All but 3 of the 20 countries that lead the list of failing states are caught in this demographic trap. Realistically, they probably cannot break out of it on their own. They will need outside help—and not just a scattering of aid projects but systemic assistance in rebuilding—or the political situation will simply continue to deteriorate.
Among the top 20 countries on the failing state list, all but a few are losing the race between food production and population growth. Close to half of these states depend on a food lifeline from the World Food Programme. Food shortages can put intense pressures on governments. In many countries the social order began showing signs of stress in 2007 in the face of soaring food prices and spreading hunger.

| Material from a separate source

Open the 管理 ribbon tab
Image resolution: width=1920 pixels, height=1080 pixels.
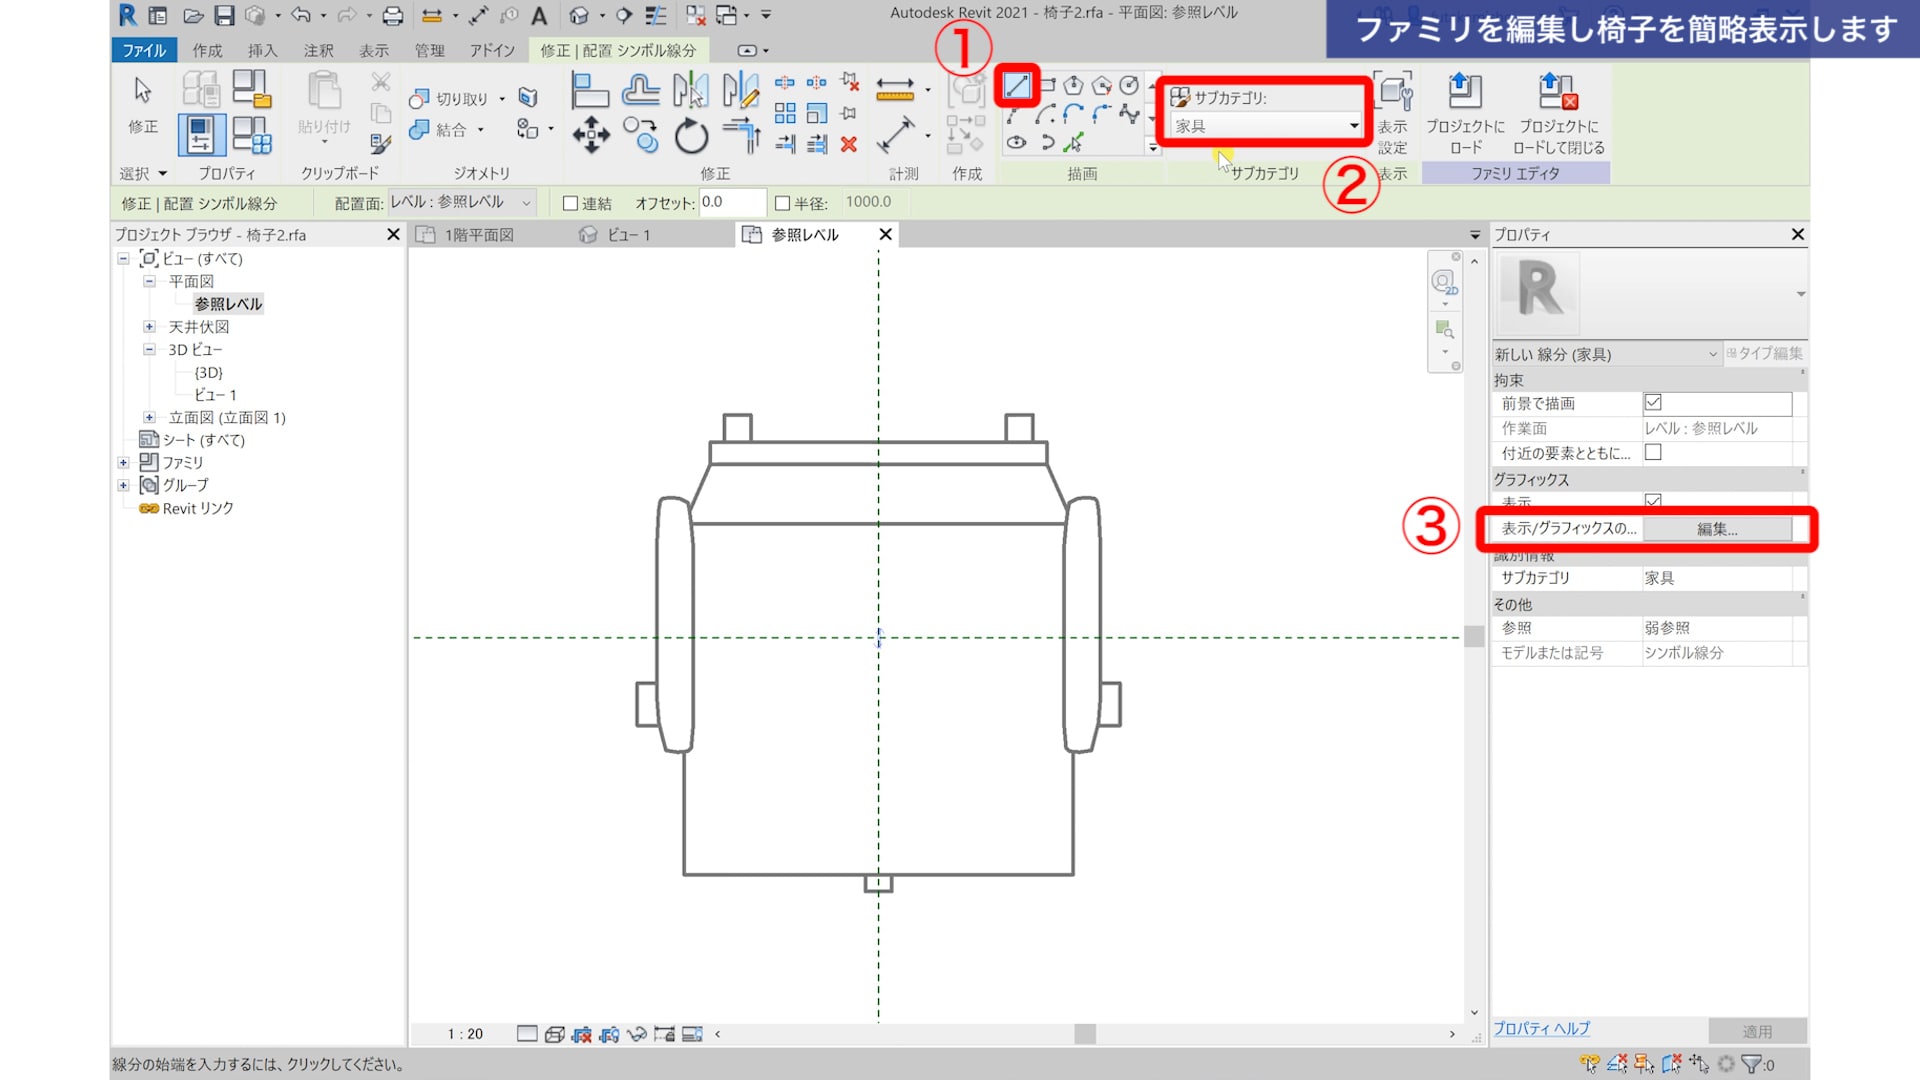coord(429,50)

Food riots and unrest continued in 2008 in dozens of countries, from tortilla riots in Mexico to breadline fights in Egypt. In Haiti, soaring food prices helped bring down the government.
Another characteristic of failing states is a deterioration of infrastructure—roads and power, water, and sewage systems. Care for natural systems is also neglected as people struggle to survive. Forests, grasslands, and croplands deteriorate, generating a downward economic spiral. A drying up of foreign investment and a resultant rise in unemployment are also part of the decline syndrome.
Countries like Haiti and Afghanistan are surviving because they are on international life-support systems. Economic assistance, including food lifelines, is helping to sustain them. But there is not enough assistance to overcome the reinforcing trends of deterioration they are experiencing and replace them with the demographic and political stability need to sustain economic progress.
In an age of increasing globalization, the functioning of the global system depends on a cooperative network of functioning nation states. When governments lose their capacity to govern, they can no longer collect taxes, much less be responsible for their international debts. More failing states means more bad debt. Efforts to control international terrorism depend on cooperation among functioning nation states, and these efforts weaken as more states fail.
As the number of failing states grows, dealing with international crises becomes more difficult. Actions that may be relatively simple in a healthy world order, such as maintaining monetary stability or controlling an infectious disease outbreak, could become difficult or impossible in a world with numerous disintegrating states. Even maintaining international flows of raw materials could become a challenge. At some point, spreading political instability could disrupt global economic progress, suggesting that we need to address the causes of state failure with a heightened sense of urgency.